Onde os servidores já decidiram parar na Greve Geral – 14J

SUL

Rio Grande do Sul (Sintrajufe-RS)

Santa Catarina (Sintrajusc)

Paraná (Sinjutra: categoria decidiu parar – Sinjuspar: não informou)

 

SUDESTE

Espírito Santo (Sinpojufe/ES)

São Paulo (Sintrajud – Sindiquinze)

Rio de Janeiro (Sisejufe)

Minas Gerais (Sitraemg)

 

CENTRO-OESTE

Mato Grosso do Sul (Sindjufe-MS)

Mato Grosso (Sintrajufe-MT)

Distrito Federal (Sindjus-DF)

 

NORDESTE

Alagoas (Sindjus-AL)

Bahia (Sindjufe-BA)

Paraíba (Sindjufe-PB)

Pernambuco (Sintrajufe-PE)

Rio Grande do Norte ((Sintrajurn)

Ceará (Sindssétima – Sintrajufe )

Maranhão (Sintrajufe-RS)

 

NORTE

Tocantins (Sindjufe)

 

Decidiram participar da mobilização, sem paralisação

=Piauí (Sintrajufe-PI) – Assembleia decidiu participar das mobilizações gerais contra a reforma, sem paralisação.

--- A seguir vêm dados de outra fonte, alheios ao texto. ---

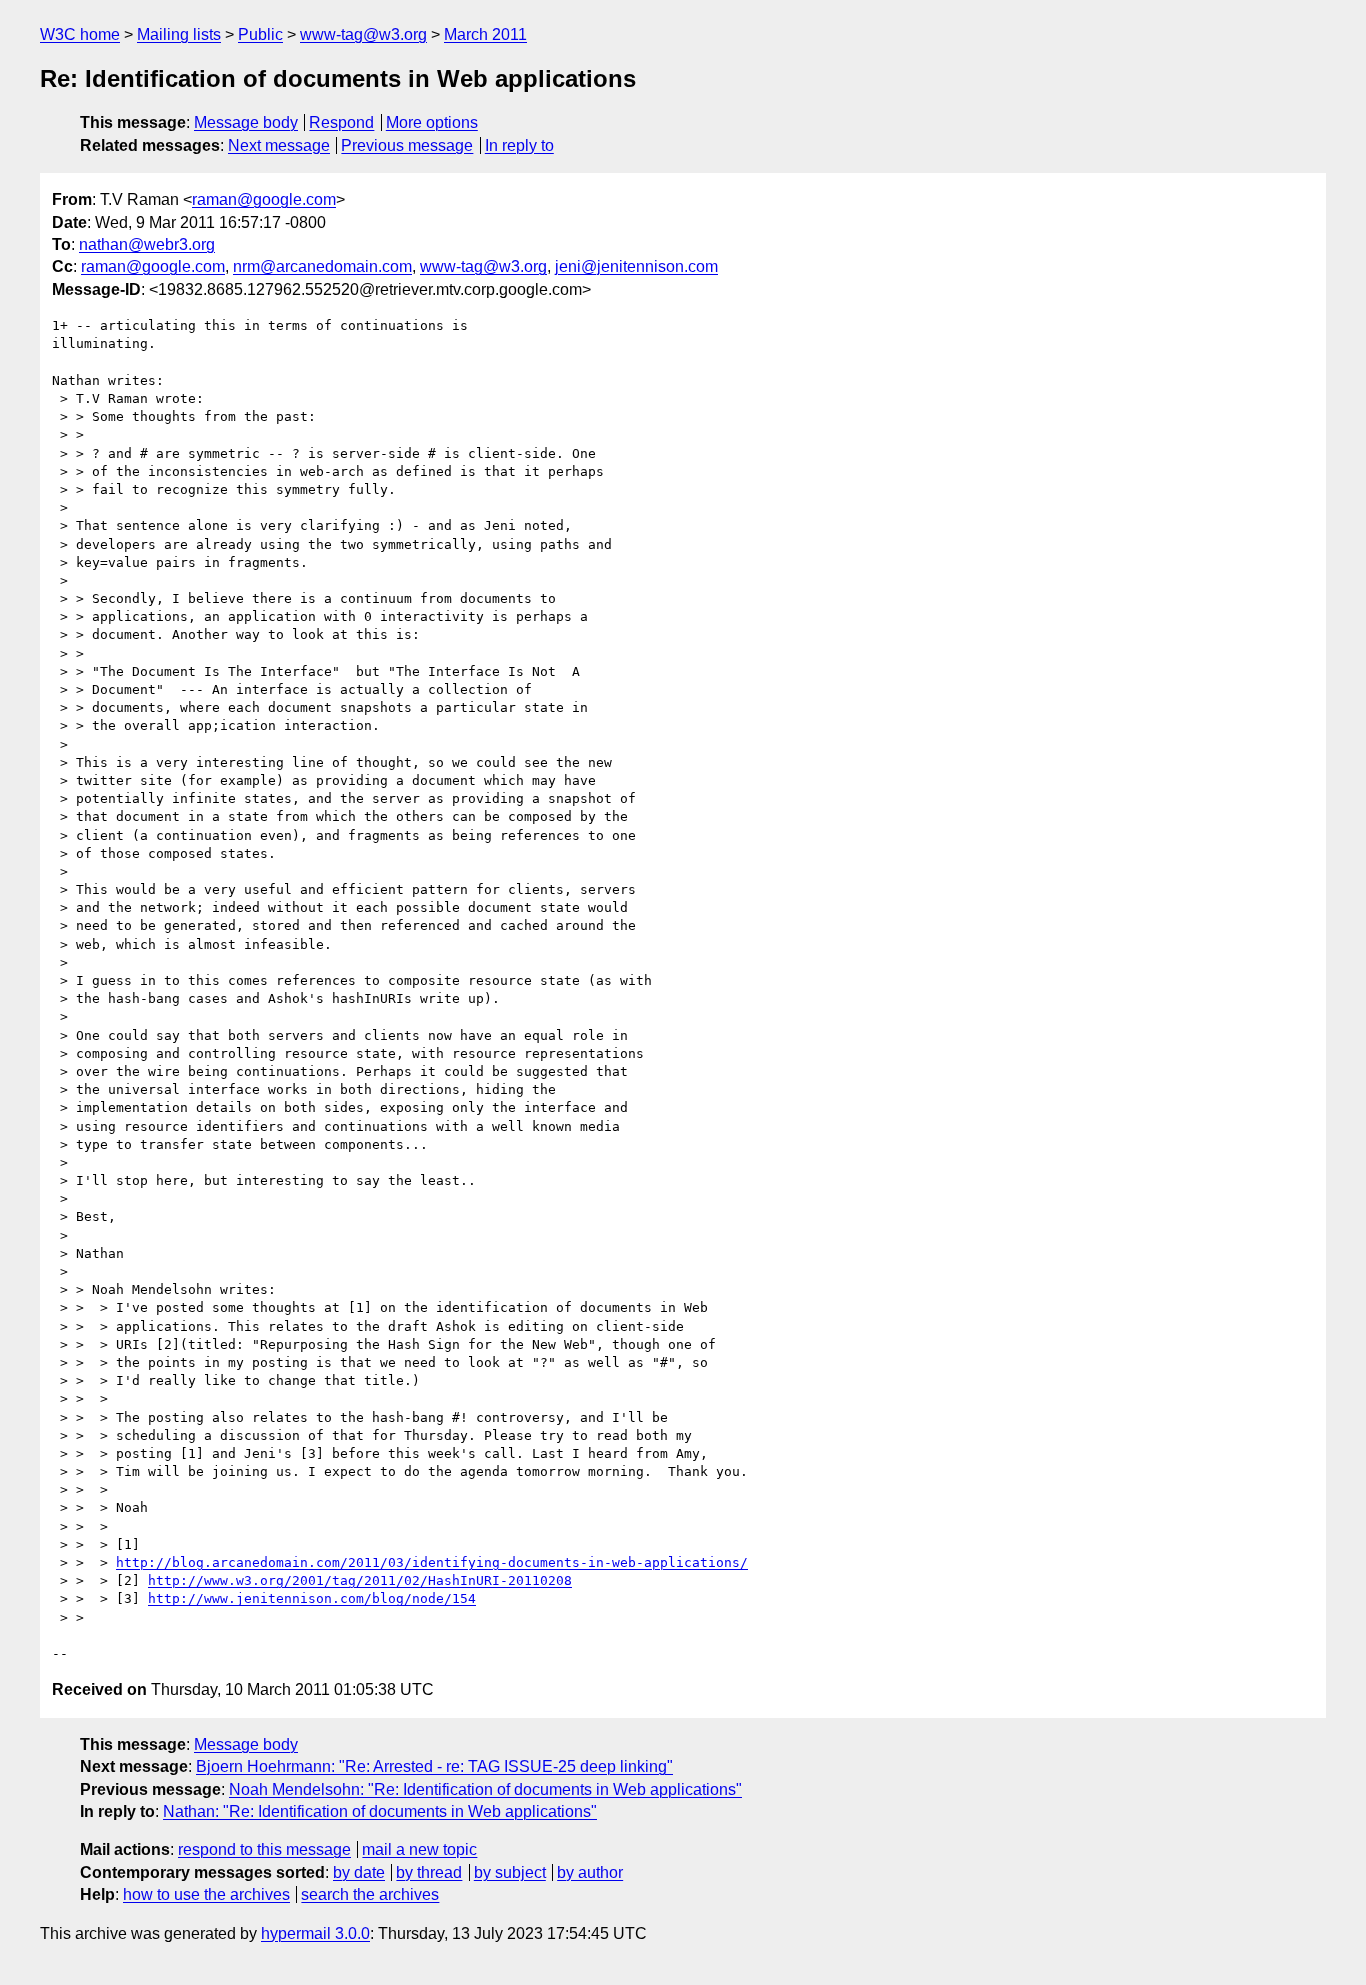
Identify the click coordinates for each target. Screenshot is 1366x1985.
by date (359, 1872)
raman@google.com (264, 199)
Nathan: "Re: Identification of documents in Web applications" (380, 1811)
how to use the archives (206, 1894)
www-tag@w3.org (363, 34)
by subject (510, 1872)
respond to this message (264, 1849)
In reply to (519, 145)
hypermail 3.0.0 (315, 1933)
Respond (341, 122)
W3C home (80, 34)
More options (432, 122)
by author (590, 1872)
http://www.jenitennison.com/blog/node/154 (312, 1598)
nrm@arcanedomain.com (322, 266)
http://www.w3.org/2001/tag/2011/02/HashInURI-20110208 (360, 1580)
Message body (246, 122)
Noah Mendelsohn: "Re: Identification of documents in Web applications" (485, 1789)
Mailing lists (179, 34)
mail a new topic (419, 1849)
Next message (279, 145)
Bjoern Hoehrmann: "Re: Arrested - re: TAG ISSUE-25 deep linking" (434, 1766)
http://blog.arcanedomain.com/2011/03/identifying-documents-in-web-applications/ (432, 1562)
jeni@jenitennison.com (636, 266)
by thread (429, 1872)
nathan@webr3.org (147, 244)
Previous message (407, 145)
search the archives (370, 1894)
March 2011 (485, 34)
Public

=Amazonas – Aprovou convocação da categoria para o ato unificado e panfletagens, sem paralisação.

=Pará/Amapá (Sindjuf-PA-AP) – Assembleia aprovou participar dos atos unificados.

=Goiás (Sinjufego) – Participação nos atos, sem paralisação.

* Amazonas (Sinjeam/AM e Sitra/AM) – O Sinjeam informa que os servidores da Justiça Eleitoral decidiram participar das manifestações, mas sem paralisação; o Sitra-AM está divulgando a greve e a ida ao ato, mas não informa se houve deliberação da categoria de parar.
**Em Sergipe (Sindjuf-SE), não foi realizada assembleia.